• [DATA UNDER STUDY]:
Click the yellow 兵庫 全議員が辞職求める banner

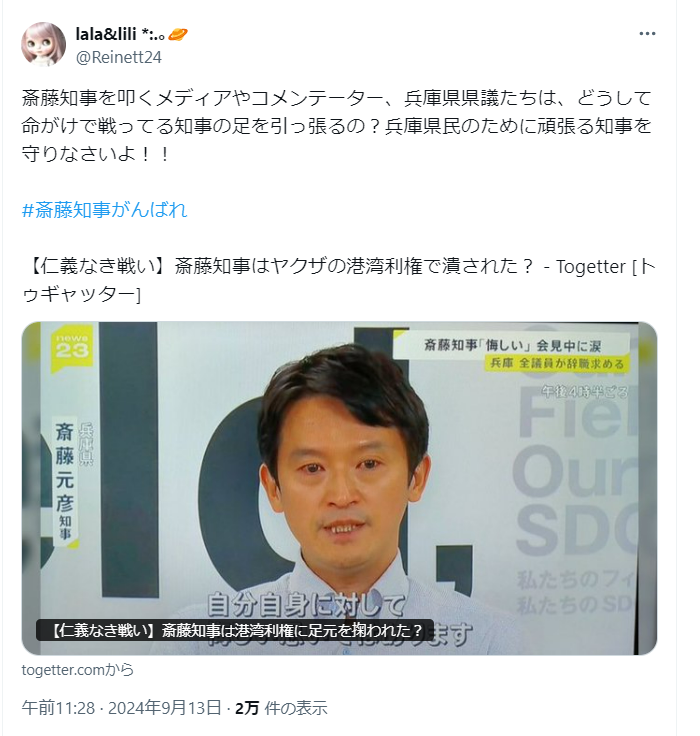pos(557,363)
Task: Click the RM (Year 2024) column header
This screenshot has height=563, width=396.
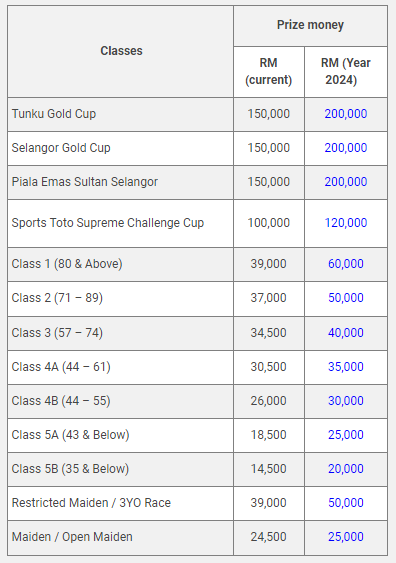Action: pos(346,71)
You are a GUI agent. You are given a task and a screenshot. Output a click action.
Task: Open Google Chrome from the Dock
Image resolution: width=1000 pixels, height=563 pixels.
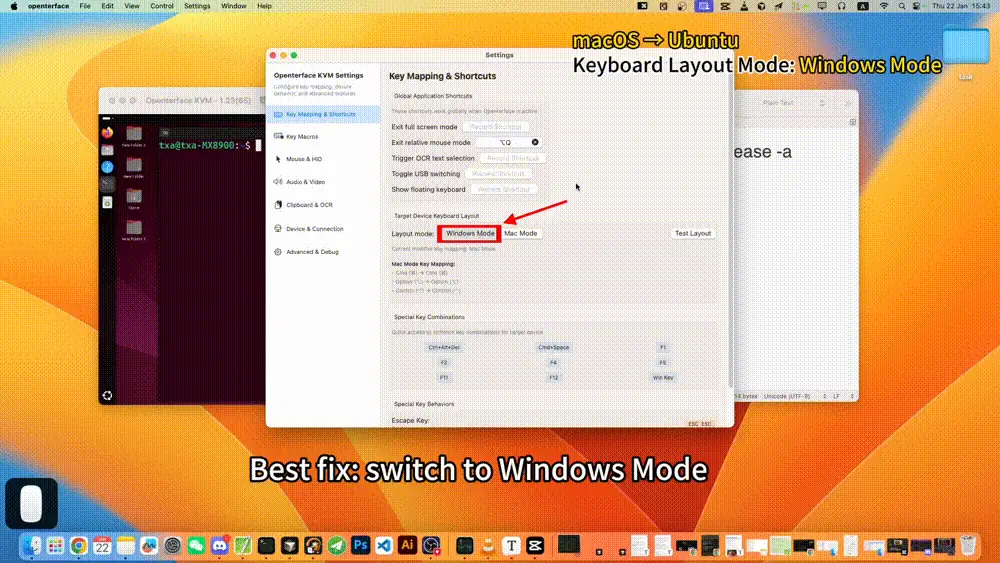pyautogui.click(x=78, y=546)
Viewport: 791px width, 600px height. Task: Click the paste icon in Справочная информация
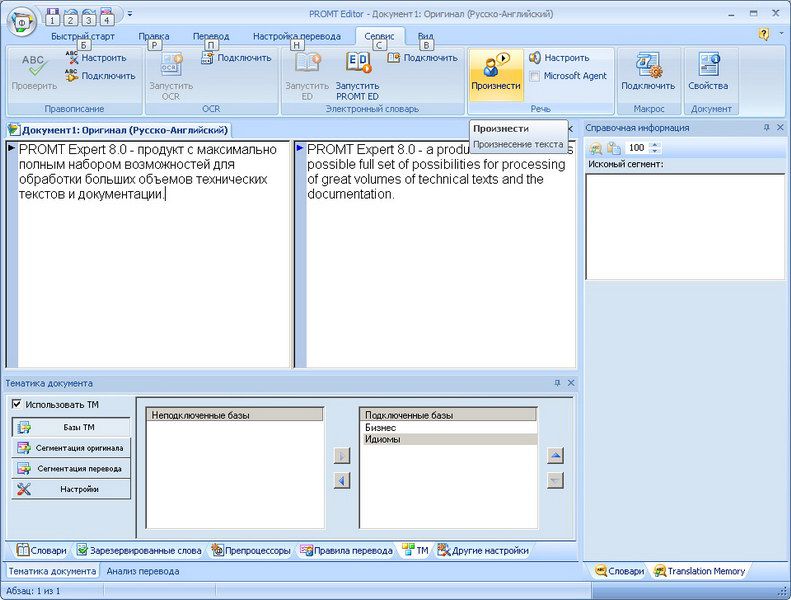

• [TASK TO CARRY OUT]: When you repeat the records, reproduce each line exactly and drop the images.

• [EXPECTED ANSWER]:
Click the yellow 兵庫 全議員が辞職求める banner

pos(557,363)
Task: Click the RM (Year 2024) column header
This screenshot has height=563, width=396.
Action: pos(346,71)
You are a GUI agent. You are given a task and a screenshot. Output a click action.
Task: Open Google Chrome from the Dock
Image resolution: width=1000 pixels, height=563 pixels.
pyautogui.click(x=78, y=546)
Viewport: 791px width, 600px height. Task: Click the paste icon in Справочная информация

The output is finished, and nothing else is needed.